# Finding Stock Options Opportunities

Now you are ready to make your first trade. You might ask yourself how to trade options and how do I *find opportunities in stock options.* There are many ways of doing this. We’ll show you a very successful way to find the right kind of options and strategy.

Selling Options have been proved the most profitable way. We will show you how to do it. It is important to know how to trade stock options and if it is likely that you are going to make money and if it is possible that the underlying will reach a certain price. These two factors are called Probability of Profit and Probability of Touch.

### Finding opportunities in stock options

To find the right opportunities in stock options we look to Volume, liquidity, Implied Volatility, and POP or POT. What is the difference and how does this help in finding opportunities in stock options?

**Probability of Profit (POP)** is defined as the probability of making at least $0.01 profit. In short option premium strategies it can be used to determine which strikes to sell, creating a range in which the stock can trade for a profitable outcome. With trading ranges, you no longer have to rely on directional assumptions when placing trades.

**Probability of Touch (POT)** is defined as the probability that a stock will “touch” a certain price over a time period. In relation to trading short option premium, POT is used to determine the probability that a stock will touch or “test” the outside of our trading range. Understanding POT can help us understand why we never manage our losers with stop losses.

With our strategic implementation we almost always **sell option premium**, creating a range in which the underlying can move while maintaining a profit. Knowing the probability of profit and probability of touch in our trades allows us to be more mechanical about how to place trades, manage them and eventually close them for a profit.

Probability of touch and probability of profit are directly related. *The POT is roughly twice the Inverse of the POP. *If we place a trade with a 75% probability of profit, the probability of touch is 50% (2 x 25%). So when placing this trade, we expect to be profitable 75% of the time and we expect there is a 50% chance that the position is tested. Understanding the difference is vital to proper trade mechanics and finding opportunities in stock options.

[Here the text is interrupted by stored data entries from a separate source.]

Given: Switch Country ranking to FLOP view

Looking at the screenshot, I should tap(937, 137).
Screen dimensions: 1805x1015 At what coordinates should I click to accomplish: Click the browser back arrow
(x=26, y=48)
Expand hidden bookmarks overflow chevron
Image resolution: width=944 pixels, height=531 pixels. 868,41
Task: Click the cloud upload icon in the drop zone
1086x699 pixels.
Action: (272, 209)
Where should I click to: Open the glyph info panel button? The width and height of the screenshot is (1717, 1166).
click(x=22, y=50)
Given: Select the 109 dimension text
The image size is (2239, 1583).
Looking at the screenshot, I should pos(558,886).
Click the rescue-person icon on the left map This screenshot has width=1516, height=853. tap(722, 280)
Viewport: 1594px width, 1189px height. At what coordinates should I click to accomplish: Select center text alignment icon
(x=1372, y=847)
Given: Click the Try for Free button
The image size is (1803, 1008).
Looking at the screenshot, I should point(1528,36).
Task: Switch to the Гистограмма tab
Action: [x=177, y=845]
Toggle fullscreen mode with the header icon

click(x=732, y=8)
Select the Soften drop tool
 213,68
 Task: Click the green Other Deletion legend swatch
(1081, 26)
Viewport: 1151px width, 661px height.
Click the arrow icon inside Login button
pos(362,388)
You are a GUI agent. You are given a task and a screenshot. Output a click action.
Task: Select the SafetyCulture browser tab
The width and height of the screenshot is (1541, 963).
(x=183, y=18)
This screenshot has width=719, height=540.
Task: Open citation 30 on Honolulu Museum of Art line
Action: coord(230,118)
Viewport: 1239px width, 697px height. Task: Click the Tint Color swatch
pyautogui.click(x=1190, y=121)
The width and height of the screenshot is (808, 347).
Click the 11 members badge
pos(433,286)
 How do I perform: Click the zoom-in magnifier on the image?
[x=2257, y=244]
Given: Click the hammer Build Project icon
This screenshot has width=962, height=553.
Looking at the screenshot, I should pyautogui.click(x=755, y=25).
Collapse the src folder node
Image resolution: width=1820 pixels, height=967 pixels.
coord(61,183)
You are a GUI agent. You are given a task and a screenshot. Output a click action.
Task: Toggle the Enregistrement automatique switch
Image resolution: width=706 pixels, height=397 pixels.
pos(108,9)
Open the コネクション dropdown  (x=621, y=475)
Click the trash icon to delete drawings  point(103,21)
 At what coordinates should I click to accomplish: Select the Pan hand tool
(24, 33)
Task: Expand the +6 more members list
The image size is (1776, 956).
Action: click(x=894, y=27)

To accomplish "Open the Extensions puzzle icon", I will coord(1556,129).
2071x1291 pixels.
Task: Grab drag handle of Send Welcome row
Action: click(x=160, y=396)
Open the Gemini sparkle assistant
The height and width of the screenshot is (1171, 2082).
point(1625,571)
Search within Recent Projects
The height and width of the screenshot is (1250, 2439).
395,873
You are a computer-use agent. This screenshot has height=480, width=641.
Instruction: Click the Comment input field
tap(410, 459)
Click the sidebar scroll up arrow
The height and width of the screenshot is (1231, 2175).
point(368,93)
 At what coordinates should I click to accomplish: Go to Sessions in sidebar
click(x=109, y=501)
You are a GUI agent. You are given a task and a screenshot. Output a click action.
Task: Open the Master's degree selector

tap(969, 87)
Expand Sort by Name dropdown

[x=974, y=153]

Read more on probabilitycapitalgroup.com

### Rules to spot Opportunities

It makes a lot of difference if you have a large account size or a small one in finding trading opportunities in stock options. You might look either for expensive or cheap options. We want everyone to be able to trade options so we start with a small account size of $2.500.

We use the following rules. Opportunities in stock Options are Options with at least a High Implied Volatility over 50%. We like to sell option premium strategies and use a maximum of 20% of our total account. To spread the risk we enter at least 5 different trades. For each trade does not take more risk than $100. Your probability must be at least higher than 50%, that you have the right amount buying power reduction, A trade makes only sense if your return on capital is enough, e.g. in the neighborhood of 1% a day.

#### Conclusion

We **find opportunities in stock options** when the options are liquid, enough volume, has a high Implied Volatility, and can put on a strategy on with a probability of profit of 55% or more.